## TEXTO BASE

------------------------------------

São Paulo, domingo, 13 de abril de 1997
Texto Anterior | Próximo Texto | Índice

Câmera escondida vira olho da Justiça

MARCELO RUBENS PAIVA
ESPECIAL PARA A FOLHA

O país cuja população se sente abandonada pelos administradores e cuja polícia representa uma ameaça à segurança elege a câmera o defensor dos direitos individuais. Lentes imperceptíveis cumprem o papel da Justiça, condenando, ao veicular flagrantes, o que os tribunais não condenam.
Ao mesmo tempo, elas se espalham pelos cantos, observam a população, seja num shopping center, no trânsito, num elevador, nas portarias e em locais de trabalho.
O cenário lembra "1984", ficção de George Orwell, onde olhos de "Big Brother" vigiavam as pessoas. Vivemos num estado de controle ótico digital? Devemos temer essa violação da privacidade?
"Conheci uma americana que registrava tudo com sua câmera. Era o diário dela. Alguns têm canetas, ela tinha um arquivo videográfico. É a forma atual de escrever, a nova oralidade", diz Arlindo Machado, professor da USP.
"A câmera é uma nova via de registro da memória, de anotações individuais. Nós vamos aprender a conviver com ela. Existe o aspecto da vigilância, mas faz parte de um medo antigo. Talvez sejamos cheios de culpa", completa.

------------------------------------

## INSTRUÇÃO A
Transcreva literalmente, do texto sobre a câmera escondida, tudo o que vai de "O cenário lembra" até "professor da USP.".

------------------------------------

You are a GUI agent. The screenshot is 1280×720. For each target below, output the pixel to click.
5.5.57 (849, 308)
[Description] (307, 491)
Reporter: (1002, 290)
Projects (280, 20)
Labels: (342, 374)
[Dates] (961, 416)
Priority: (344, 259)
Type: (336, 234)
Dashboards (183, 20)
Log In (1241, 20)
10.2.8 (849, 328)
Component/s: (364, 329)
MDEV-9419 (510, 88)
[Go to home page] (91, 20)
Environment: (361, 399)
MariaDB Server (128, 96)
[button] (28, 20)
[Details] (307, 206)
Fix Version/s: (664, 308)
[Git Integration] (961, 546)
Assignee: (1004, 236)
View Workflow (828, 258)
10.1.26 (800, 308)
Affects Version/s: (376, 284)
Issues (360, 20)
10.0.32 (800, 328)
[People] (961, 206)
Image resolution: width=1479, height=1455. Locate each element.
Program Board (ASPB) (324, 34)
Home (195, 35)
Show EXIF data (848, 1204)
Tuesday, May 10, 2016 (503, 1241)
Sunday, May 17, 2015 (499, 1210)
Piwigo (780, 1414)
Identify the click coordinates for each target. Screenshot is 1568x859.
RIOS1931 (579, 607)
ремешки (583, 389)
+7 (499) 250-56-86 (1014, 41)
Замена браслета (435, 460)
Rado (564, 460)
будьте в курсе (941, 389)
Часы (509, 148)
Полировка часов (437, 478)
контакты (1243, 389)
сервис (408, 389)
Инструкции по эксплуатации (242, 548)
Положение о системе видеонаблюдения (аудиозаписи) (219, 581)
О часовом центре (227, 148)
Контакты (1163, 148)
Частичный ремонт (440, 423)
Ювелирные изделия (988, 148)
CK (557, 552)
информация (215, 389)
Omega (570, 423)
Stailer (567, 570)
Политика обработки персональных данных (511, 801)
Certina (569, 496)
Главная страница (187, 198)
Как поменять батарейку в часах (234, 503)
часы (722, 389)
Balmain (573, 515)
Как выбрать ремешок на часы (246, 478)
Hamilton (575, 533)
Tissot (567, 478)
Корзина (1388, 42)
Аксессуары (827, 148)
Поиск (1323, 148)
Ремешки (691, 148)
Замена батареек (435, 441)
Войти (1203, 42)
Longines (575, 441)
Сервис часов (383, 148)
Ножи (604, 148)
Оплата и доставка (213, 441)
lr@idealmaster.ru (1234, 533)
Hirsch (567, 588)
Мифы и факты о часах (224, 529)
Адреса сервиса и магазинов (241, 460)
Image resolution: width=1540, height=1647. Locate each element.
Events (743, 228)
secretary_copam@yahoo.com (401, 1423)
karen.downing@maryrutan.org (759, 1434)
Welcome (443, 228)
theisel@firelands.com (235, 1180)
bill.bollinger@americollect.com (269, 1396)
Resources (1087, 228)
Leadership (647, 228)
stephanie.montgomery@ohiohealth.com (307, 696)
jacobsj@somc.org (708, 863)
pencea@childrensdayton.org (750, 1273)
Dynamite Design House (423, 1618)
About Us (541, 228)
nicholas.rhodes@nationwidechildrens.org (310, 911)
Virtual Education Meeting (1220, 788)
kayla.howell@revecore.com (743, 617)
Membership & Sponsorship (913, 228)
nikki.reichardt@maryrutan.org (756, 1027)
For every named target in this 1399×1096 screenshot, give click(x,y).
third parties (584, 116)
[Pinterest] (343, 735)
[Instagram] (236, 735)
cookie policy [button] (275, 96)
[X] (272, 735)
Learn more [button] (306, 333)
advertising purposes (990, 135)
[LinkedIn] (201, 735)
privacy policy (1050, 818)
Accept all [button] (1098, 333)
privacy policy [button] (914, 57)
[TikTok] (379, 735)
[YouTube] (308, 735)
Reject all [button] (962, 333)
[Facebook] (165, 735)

------------------------------------

## INSTRUÇÃO B
Cite exatamente as linhas dos registros, tudo o que vai da linha que contém "[Go to home page] (91, 20)" até a linha que contém "Home (195, 35)", incluindo as duas.

## RESOLUÇÃO COMENTADA A
O cenário lembra "1984", ficção de George Orwell, onde olhos de "Big Brother" vigiavam as pessoas. Vivemos num estado de controle ótico digital? Devemos temer essa violação da privacidade?
"Conheci uma americana que registrava tudo com sua câmera. Era o diário dela. Alguns têm canetas, ela tinha um arquivo videográfico. É a forma atual de escrever, a nova oralidade", diz Arlindo Machado, professor da USP.

## RESOLUÇÃO COMENTADA B
[Go to home page] (91, 20)
Environment: (361, 399)
MariaDB Server (128, 96)
[button] (28, 20)
[Details] (307, 206)
Fix Version/s: (664, 308)
[Git Integration] (961, 546)
Assignee: (1004, 236)
View Workflow (828, 258)
10.1.26 (800, 308)
Affects Version/s: (376, 284)
Issues (360, 20)
10.0.32 (800, 328)
[People] (961, 206)
Image resolution: width=1479, height=1455. Locate each element.
Program Board (ASPB) (324, 34)
Home (195, 35)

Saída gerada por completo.